Pat Johnson

Community Activist and Organizer
Headshot of a woman.

Photo by Lauren Adams Willette

Bio

Pat Finley Johnson is a pillar to the community of Pocahontas, Arkansas, where she supports community fellowship, traditional knowledge, and Black culture and heritage. As a recipient of the 2024 NEA Bess Lomax Hawes National Heritage Fellowship, Johnson has worked tirelessly for over two decades to contribute to the preservation of local history and folklife in Randolph County, Arkansas.

Born in 1948 in Pocahontas, she has lived in Randolph County for her entire life. She attended the “Pocahontas Colored School” as a child and was a student of Eddie Mae Herron. After completing eighth grade, she was bussed with African American students from Pocahontas and other rural towns to Newport to attend high school. It was during these bus trips that she met Sherley Johnson and the two began dating. They were married in February 1966 and have two children: Jacqueline and Douglas, four granddaughters, and four great-granddaughters.
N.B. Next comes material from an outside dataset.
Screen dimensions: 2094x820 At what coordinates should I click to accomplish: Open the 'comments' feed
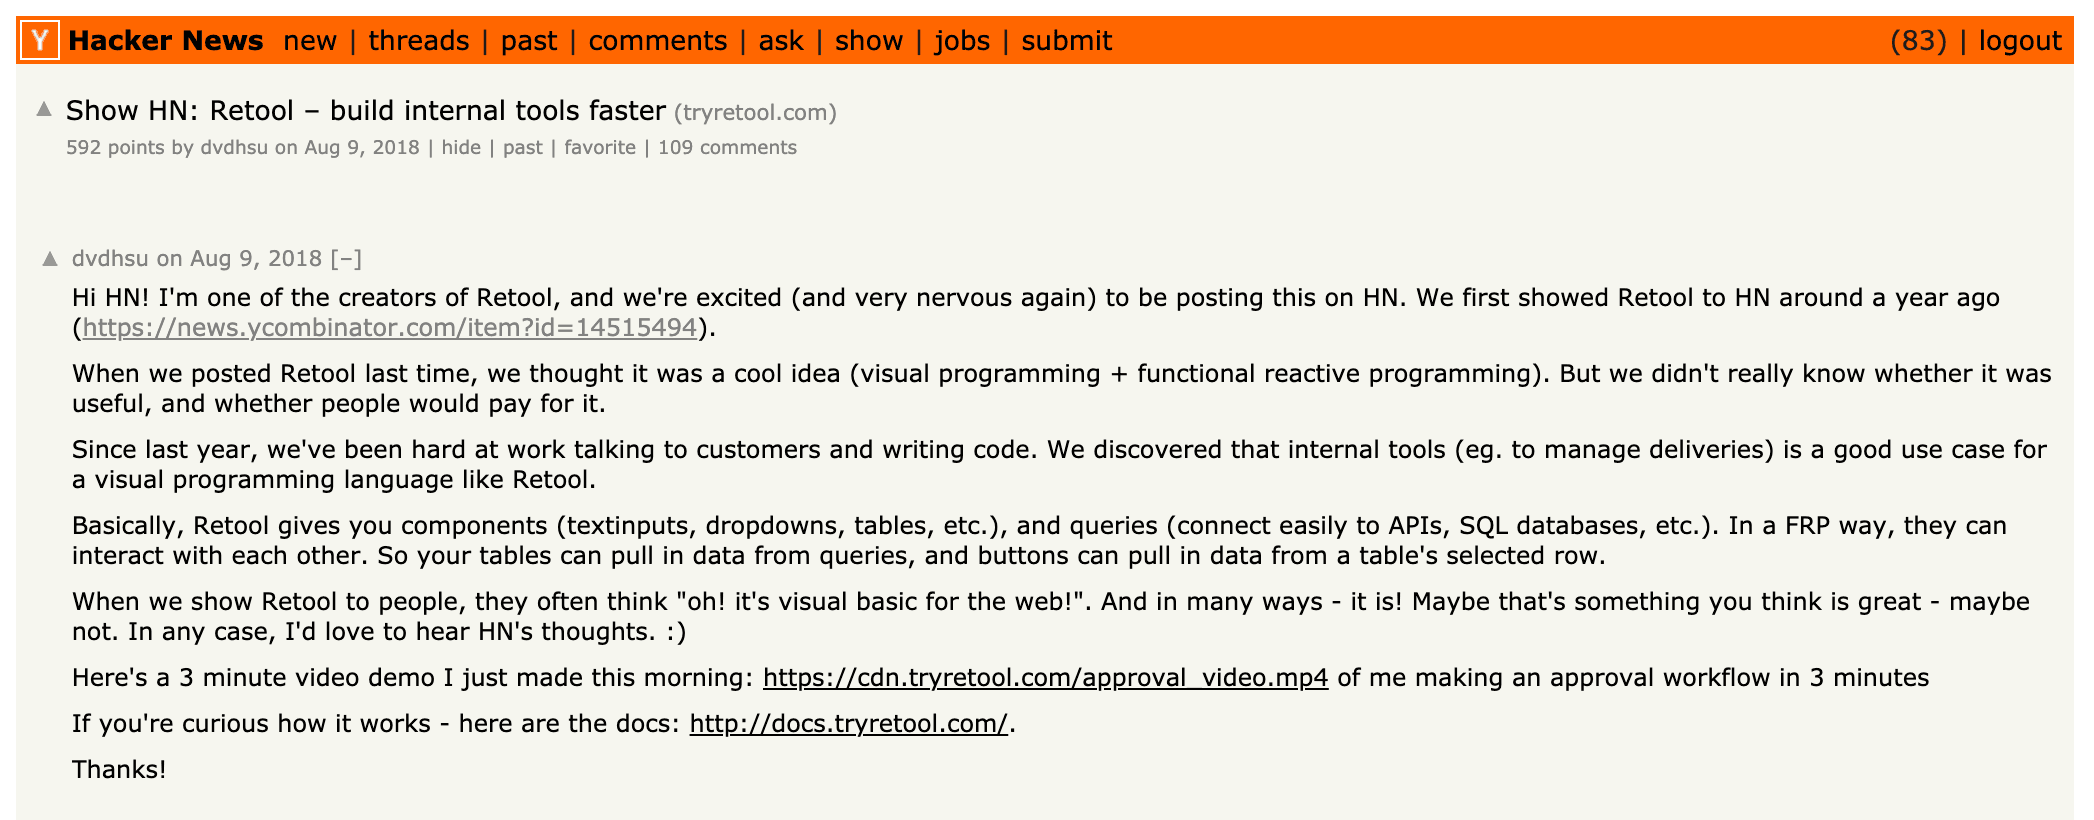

Johnson started her journey to create the Eddie Mae Herron Center in 2000 as a way for her community to gather and connect with and honor the nearly two hundred years of African American history, traditions, and culture in Randolph County. She retired in 2008 from her work with the Arkansas Health Department and the Arkansas Department of Human Services. Shortly after her retirement, Johnson began working full-time as a community activist. From the start, Johnson brought community members and institutions together to provide a foundation for this effort and form an important network of long-term supporters. She plans events that increase the vitality of the community and creates a space for public engagement and appreciation of local history and African American history. The Eddie Mae Herron Center tells the story of Randolph County through photographs, displays, books, and spoken memories of the people who grew up there, and preserves that heritage for future generations.

The Eddie Mae Herron Center’s public programs draw people together, all of which Johnson organizes and attends. The Center has annual events for Black History Month, Martin Luther King, Jr. Day, Juneteenth, Christmas, family reunions, and birthday parties. Johnson has organized many other events that have brought together people from the community to learn about local history and folk arts, including an annual hog butchering event which was included as part of the 2023 Smithsonian Folklife Festival. 

 Through the Eddie Mae Herron Center, Johnson has created a dynamic space for local community traditions, community fellowship and activism, a place where the performance of daily heritage is enacted regularly and safely. Johnson’s work diversifies the history of the Ozarks region and honors the evolving nature of folklife while also upholding important community traditions, folk arts, and customary knowledge.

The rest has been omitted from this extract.